_Exercise objective:_ Rewrite the listing below so that "arrow" becomes "button", leaving everything else unchanged.

┄┄┄┄┄┄┄┄┄┄

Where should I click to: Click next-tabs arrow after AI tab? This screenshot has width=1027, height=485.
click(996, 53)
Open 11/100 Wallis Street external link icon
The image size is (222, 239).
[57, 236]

┄┄┄┄┄┄┄┄┄┄

_Full solution:_
Where should I click to: Click next-tabs button after AI tab? This screenshot has width=1027, height=485.
click(996, 53)
Open 11/100 Wallis Street external link icon
The image size is (222, 239).
[57, 236]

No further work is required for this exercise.